Senator Amy Klobuchar, of Minnesota, a former prosecutor, is experienced, smart, compassionate, tough-minded, pragmatic, honorable, competent, and likable. The Washington Post’s perceptive columnist, Jennifer Rubin, has commented on Klobuchar’s “emotional equipoise, a blend of relaxation and concentration, stamina leavened by cheerfulness.”
I can think of political drawbacks or personal deficiencies in the case of every one else I’ve seen mentioned, who is running or thought likely to run, but none in the case of Klobuchar. It’s too early to endorse a particular candidate, but there’s a good chance that a year from now I’ll be arguing that Amy Klobuchar should be the Democratic nominee.
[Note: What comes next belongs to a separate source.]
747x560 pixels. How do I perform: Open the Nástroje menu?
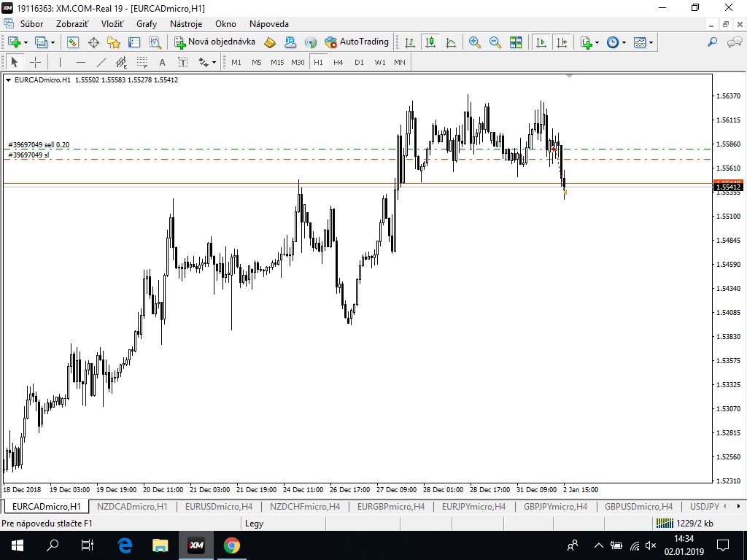pos(186,24)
Recently and unoriginally, I likened the competition among aspirants for the Democratic presidential nomination to a horse race. I predicted that Kamala Harris would be one of the front runners. In the same vein, the Washington Post has begun rating people who are have already entered the race or appear likely to do so. The ratings reflect the consensus of Washington Post columnists. They are ranking candidates in order of strength, by which I think they mean likelihood to defeat Trump. Leading the field out of the gate are Kamala Harris, Joe Biden, Elizabeth Warren, Sherrold Brown, and Beto O’Rourke in that order. Howard Schultz, running as an independent and who should have been scratched, is running 11th. Keep your eye on Amy Klobuchar, in 7th and moving up on the outside.
Howard Schultz thinks that if his personal platform is conservative enough, he’ll get a huge number of Republican votes because Republicans know in their hearts that he would be a much better president than Trump; that he’ll get practically every independent vote because he is a quintessential independent and is running on an independent ticket; and that he’ll get a lot of Democrats votes because he’s basically a liberal, has been “a life-long Democrat,” and because, as is well known, liberals like lattés.
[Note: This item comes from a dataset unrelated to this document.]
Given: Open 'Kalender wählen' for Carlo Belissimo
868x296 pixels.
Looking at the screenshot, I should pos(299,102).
Schutz is deluded. Most Republicans will dislike him for fracturing the Republican party by opposing Trump. Anti-Trump voters –– nearly all Democrats and most Independents –– will see him as a catalyst that would cause the horror of Trump’s reelection. Third party candidates don’t win presidential elections. Schultz has demonstrated that he’s politically naive. He is not going to be the exception. He’s an example of a man consummed by vanity.